WARNING: DON’T BITE DOWN!

By Diva Dee

Ok. So I got this aching tooth, right?  I’m sure nothing’s wrong cuz I was just at the dentist 4 years ago.  What can go wrong in 4 years? So anyway, I am a sincere believer that one must give the body a chance to heal itself.  (Strengthens the immune system, ya know, and it’s a great excuse for a liquid sedative.)

After two days of still believing in the human fight zone, the third day was the worst and the pain had mutated to more of a dull, nagging inconvenience than anything else.  Well okay, yeah it hurts.  I was ready to knock someone’s lights out by the end of work today.
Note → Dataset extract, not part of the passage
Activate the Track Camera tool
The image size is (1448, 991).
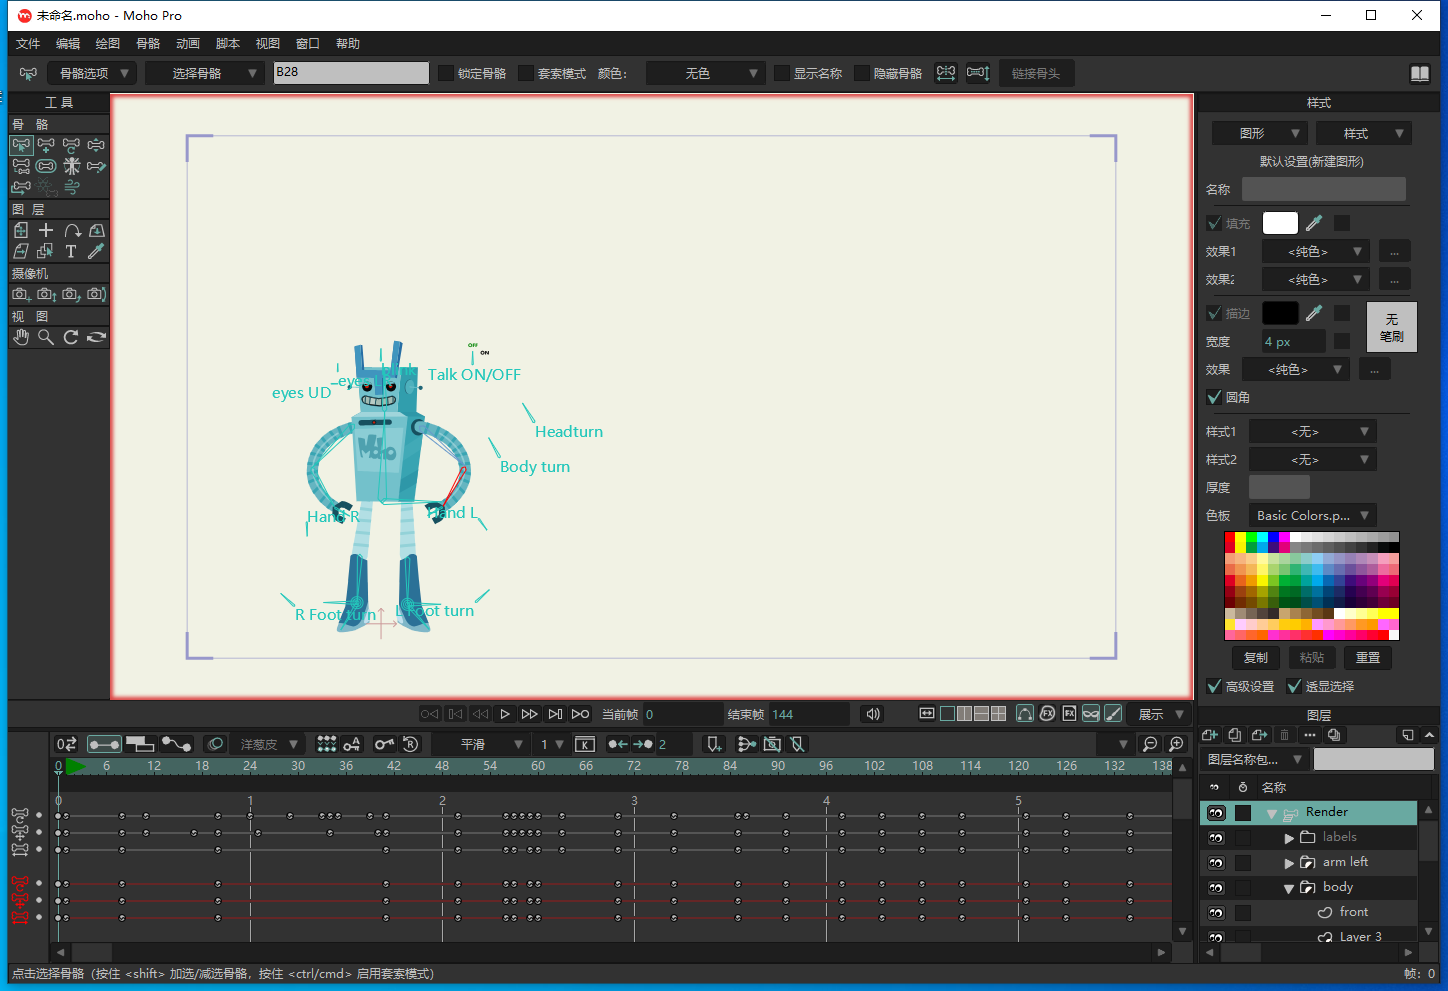(21, 294)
So on the commute home (an idle mind is a very creative thing), I said to myself, “Self.  If you could just get some ice on that, it might help.”  I answered myself out loud, “But it’s all the way back there and I am afraid I’m going choke on it!”    Well, I can’t have that happen cuz I live alone and no one would hear me choke, sorta like the tree-falling-in-the-woods thing.  My dogs would probably bark out with high-five paws, “Ding, Dong the witch is dead!”  They love me so!  It was then that it hit me!  My daughter-in-law had left a couple of tampons on the bathroom shelf last time she was here. What if I soaked a tampon in water and froze it?  Now, hold on and hear me out!  It would fit in my mouth, right? It wouldn’t fall apart and it has a string on it so I could yank it out if I accidently swallowed it after ingesting too much liquid sedative.  I was very excited about my idea and put the pedal to the metal.
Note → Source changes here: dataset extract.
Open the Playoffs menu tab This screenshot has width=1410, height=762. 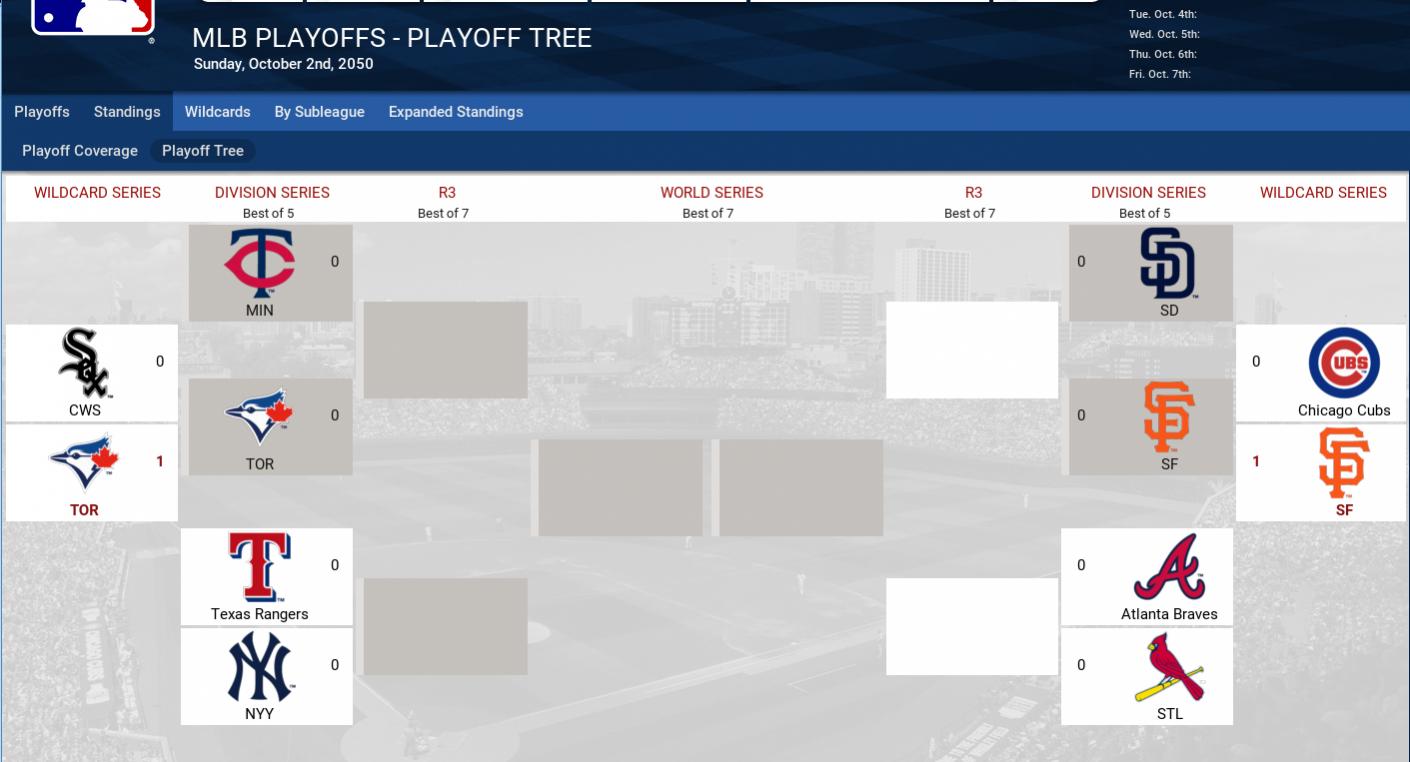click(x=42, y=112)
OK, so I get home and plop two of them babies in a cup of water.  Well, DANG!  They swelled up so big I wouldn’t be able to fit it in my mouth, let alone anywhere else.  Granted, it’s been at least 15 years since I had to use one of “those” for its intended purpose and was amazed at how much Tampaxic technology has improved; but I managed to think fast on my feet and squeezed out the water and threw my self-invented ice-rolls into the freezer.

After a few more cans of liquid encouragement, I checked on my ice-pons fearing that they had frozen to the floor of the freezer and I would be spending the rest of the night scraping shredded cotton.  Surprisingly, they hadn’t; and with great anticipation of relieve, I bit down hard on my frozen cotton baby.
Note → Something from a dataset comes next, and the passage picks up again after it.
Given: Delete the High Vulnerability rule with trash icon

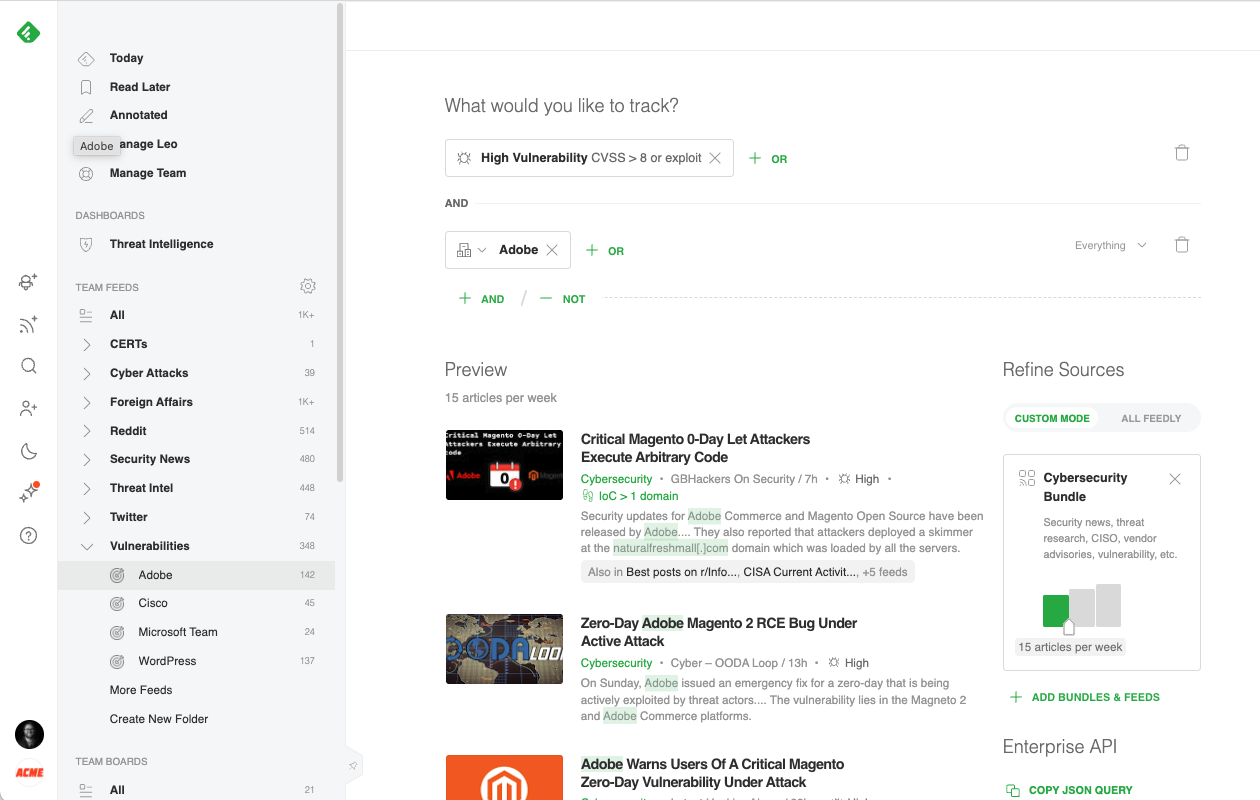Looking at the screenshot, I should click(x=1181, y=153).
“Phatooey!” It tasted horrible!  I’d forgotten about the new and improved “deodorant” and smell-good, perfumy stuff. Oh well, it was a good idea and would have worked if we didn’t have to smell so good in every place all the time.  I rinsed my mouth with liquid sedative and headed off to bed for some poorly needed sleep.

Whatever happened to good ol’, clean, earth-grown cotton?

P.S. By the way, this article is true and written with a tongue-in-cheek flavor cuz it hurts too much to talk.  Thank God he gave me two hands, typing lessons, and a dentist.